[Start of Attachment]
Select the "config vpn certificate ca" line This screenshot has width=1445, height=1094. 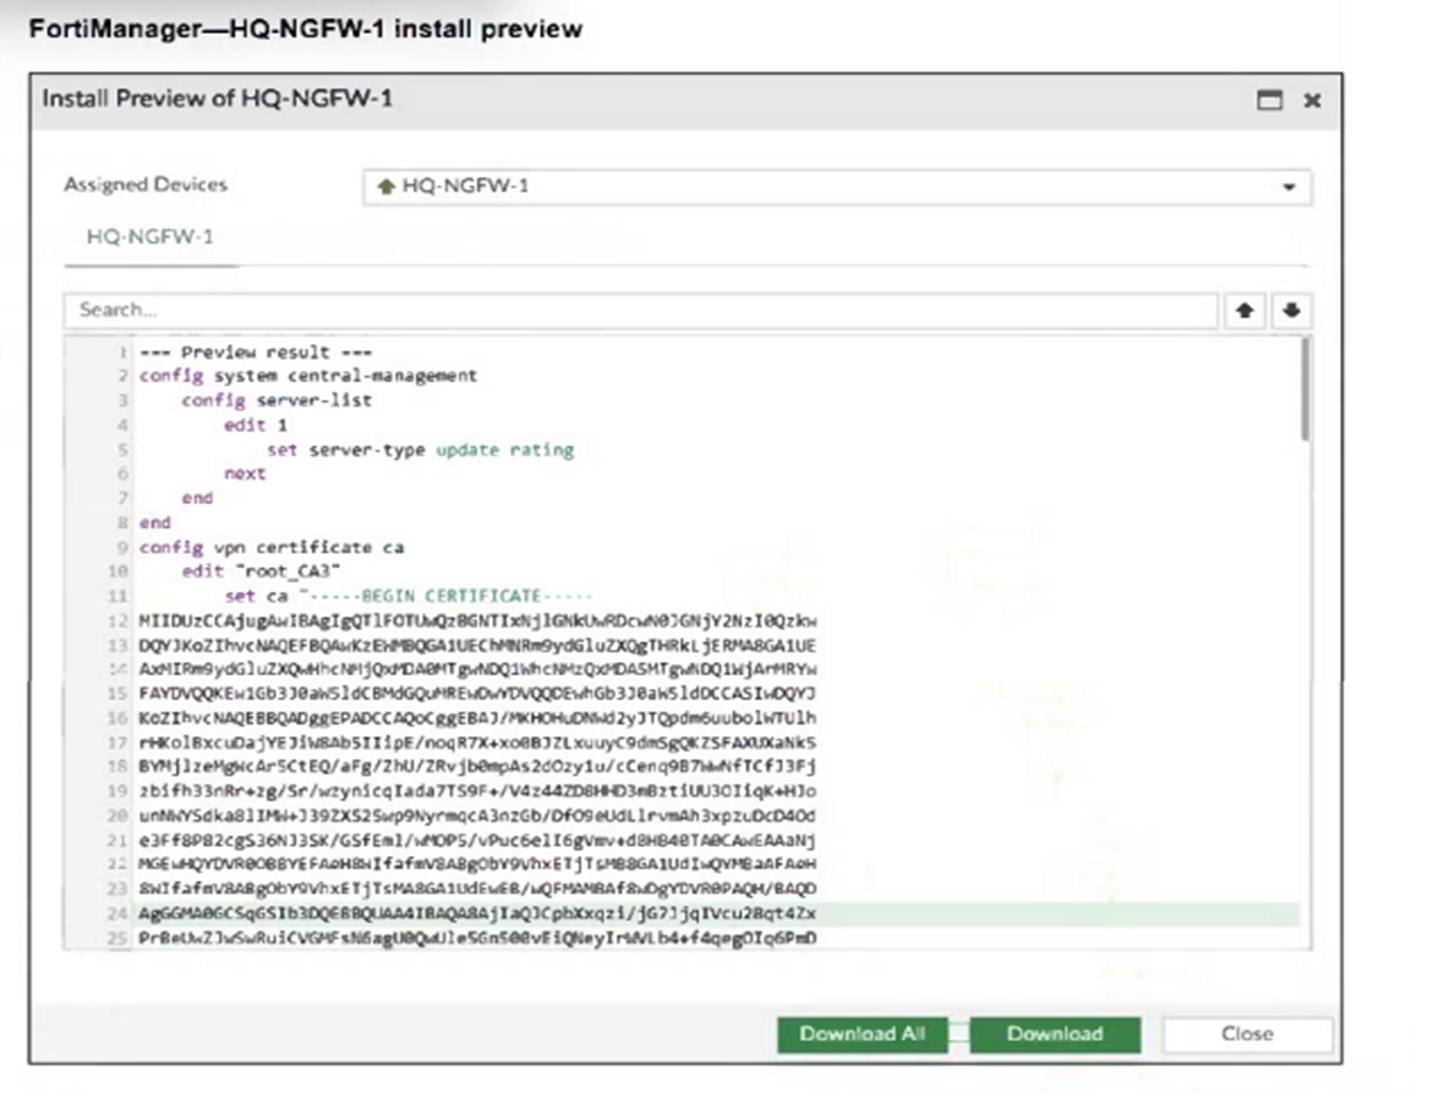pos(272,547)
[End of Attachment]
[Start of Attachment]
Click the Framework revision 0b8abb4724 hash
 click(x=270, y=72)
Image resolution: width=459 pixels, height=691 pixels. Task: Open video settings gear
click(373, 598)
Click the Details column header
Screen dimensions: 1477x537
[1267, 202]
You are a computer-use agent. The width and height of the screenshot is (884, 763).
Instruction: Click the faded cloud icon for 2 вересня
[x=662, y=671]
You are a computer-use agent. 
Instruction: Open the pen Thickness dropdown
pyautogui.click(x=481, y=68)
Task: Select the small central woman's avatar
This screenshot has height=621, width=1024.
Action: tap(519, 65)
[End of Attachment]
● YOUR ASSIGNMENT
Wherever the string "agent" appears in the records above, copy the line it sits in.

● RESULT OF THE TASK
You are a computer-use agent. The width and height of the screenshot is (884, 763).
You are a computer-use agent. 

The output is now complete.